Sierra Leone's chief medical officer, Brima Kargbo, diagnosed part of the problem as an inability to convince some people to not seek treatment from local healers.
“The challenge that we have is that we continue to see people escaping from quarantined homes and move from Kambia to Port Loko and from Port Loko to the Western areas," Kargbo told Voice of America. In recent days, Kargbo said, "we have seen an increasing number of cases in Port Loko and Kambia because people escaped from quarantined homes and they were taken to an herbalist."
He added: "This is how the disease started spreading."
Since the outbreak began in 18 months ago,
The United Nations' Ebola chief said this month that he expects health officials in Sierra Leone might be able to get to zero in a matter of weeks. But in Guinea, David Nabarro told the Associated Press, the challenges are greater, with surprise cases surfacing beyond the known chains of transmission.
"Getting on top of this is difficult,” Nabarro told the AP. “It’s like looking for needles in haystacks — very hard to find the people who are ill and get them under treatment quickly before they perhaps infect others."
Essentially, bringing Ebola to a complete halt is simple public health: Find out who is sick and who those people have been in contact with and monitor all of those people for the full incubation period.
It's a formula Liberia successfully deployed -- eventually in 100 percent of its cases.
But in practice, it's harder than it sounds.
In Guinea, the rising number of cases reflects newly discovered sick people or bodies of people who likely died of Ebola. In many cases, no one knows how they got sick, or who they contracted the virus from and how many other people they may have sickened.
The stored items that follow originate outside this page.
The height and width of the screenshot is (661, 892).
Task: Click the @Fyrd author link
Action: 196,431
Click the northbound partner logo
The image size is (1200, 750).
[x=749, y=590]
That's a huge problem, said Daniel R. Lucey, a senior scholar with the O'Neill Institute for National and Global Health Law at Georgetown University.
"Someone found dead of Ebola means they've been sick and contagious for certainly quite a few days or quite a few weeks," Lucey -- who treated Ebola patients in West Africa at the height of the epidemic -- told The Washington Post from Conakry, Guinea, this week.
"What the data are telling us, especially from Guinea, is that for as many weeks as I can remember, Guinea has had patients who have been found dead in the community and they turn out to have had Ebola," he said. "Patients who are alive and are diagnosed with Ebola ... they're not on any contact tracing lists. As long as that continues, there are chains of transmission of Ebola virus that we don't know about."
In Guinea in particular, cases are popping up in widely dispersed geographical areas -- some of which are difficult to reach. But more importantly, there's a desperate need for interventions in these communities to be tailored to cultural and social norms.
Public health professionals and community members need to work diligently to establish, maintain and re-establish trust among Guineans if there have any hope of bringing Ebola under control, Lucey said.
Key evidence of a need for more culturally responsive intervention is the continuing practice of unsafe burials. The WHO reported 19 unsafe burials in Guinea in the week that ended June 7. And though none were reported in Sierra Leone, the WHO noted that there is "clear evidence that they are still taking place in some areas."
In Liberia, where Ebola was completely eradicated, the government finally stopped the deadly disease in part by requiring all bodies to be burned for a period of time at the height of the epidemic. In virtually every cultural practice, forced cremation is controversial.
“Cremation is not our culture,” Tolbert Nyensuwah, head of Liberia's Ebola task force, told the Guardian in January. "It was due to necessity that we had to cremate people, but it worked very well."
Soon, there will be another problem that could make stopping the virus even harder: Weather, which will make it even more difficult to travel to far-flung communities to investigate new Ebola cases.
"The rainy season is here, but it's going to be more rainy next month," Lucey said from Guinea's capital. "So it gets harder to do contact tracing. It will make it substantially more difficult to get to zero."
Could Ebola come roaring back? It's possible, though it's more likely that the virus will seep into the bones of the two countries, becoming endemic.
But the U.N.'s Nabarro said he was certain Ebola would be eradicated -- eventually.
"It can be done," he said. "I'm utterly confident it will be done. I just can't tell you how long it will take."